_Data provided:_
-------------------------

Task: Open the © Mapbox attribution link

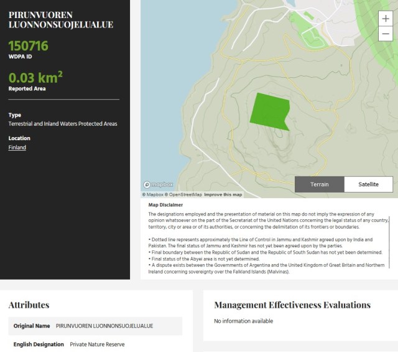Action: click(x=152, y=194)
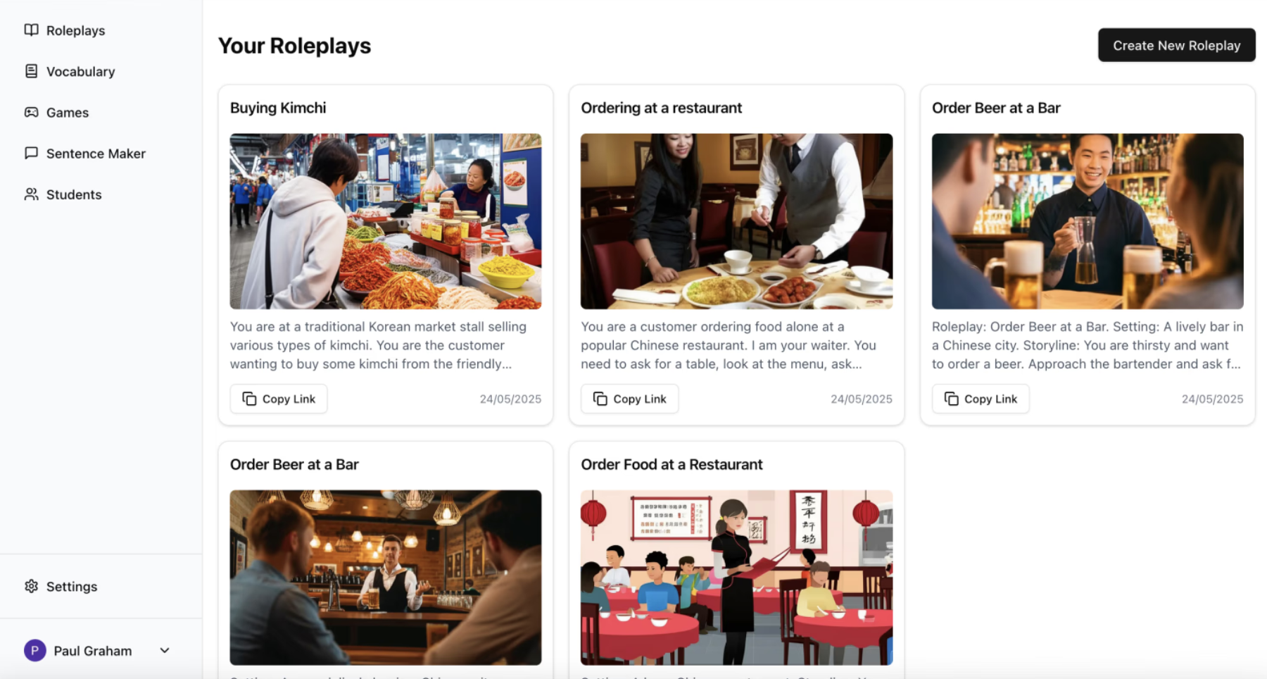The image size is (1267, 679).
Task: Open the Ordering at a restaurant photo
Action: point(736,221)
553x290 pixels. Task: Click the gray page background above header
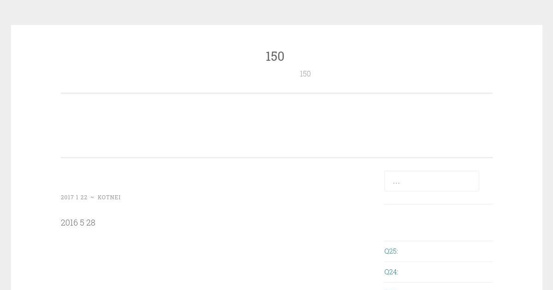click(277, 12)
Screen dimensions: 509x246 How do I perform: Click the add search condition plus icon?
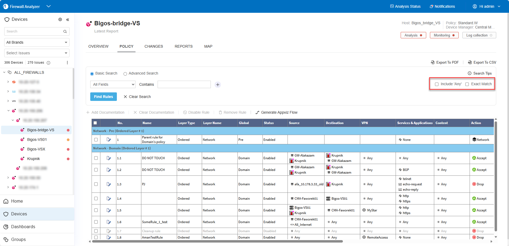(x=218, y=85)
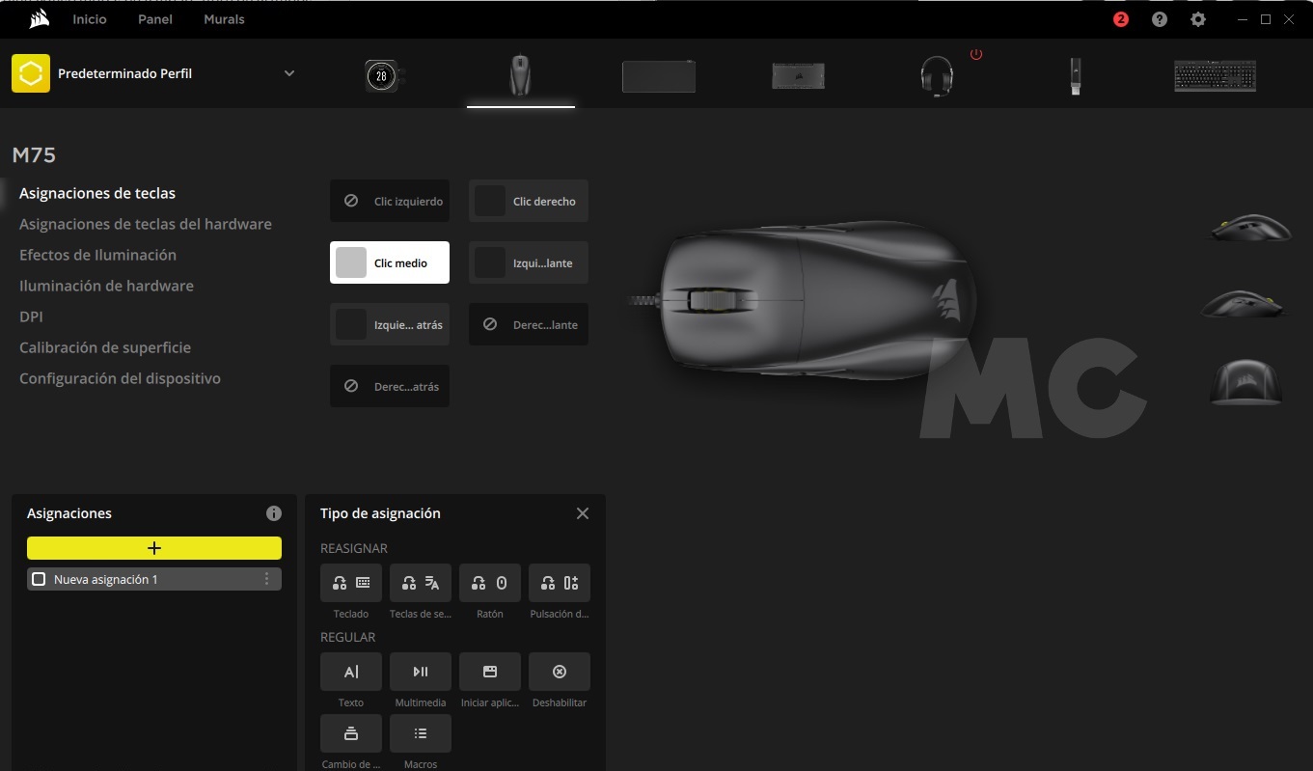Open Nueva asignación 1 options menu
Image resolution: width=1313 pixels, height=771 pixels.
coord(267,579)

-------------------------

_Problem to work on:_ Every line from the one containing "553x290 pixels. Task: Click" through the last line of the records is to be reproduced exactly, with pictures left out and nothing else given.

_The answer:_
553x290 pixels. Task: Click the gray page background above header
click(277, 12)
Screen dimensions: 509x246 How do I perform: Click the add search condition plus icon?
(x=218, y=85)
Open Nueva asignación 1 options menu
Image resolution: width=1313 pixels, height=771 pixels.
coord(267,579)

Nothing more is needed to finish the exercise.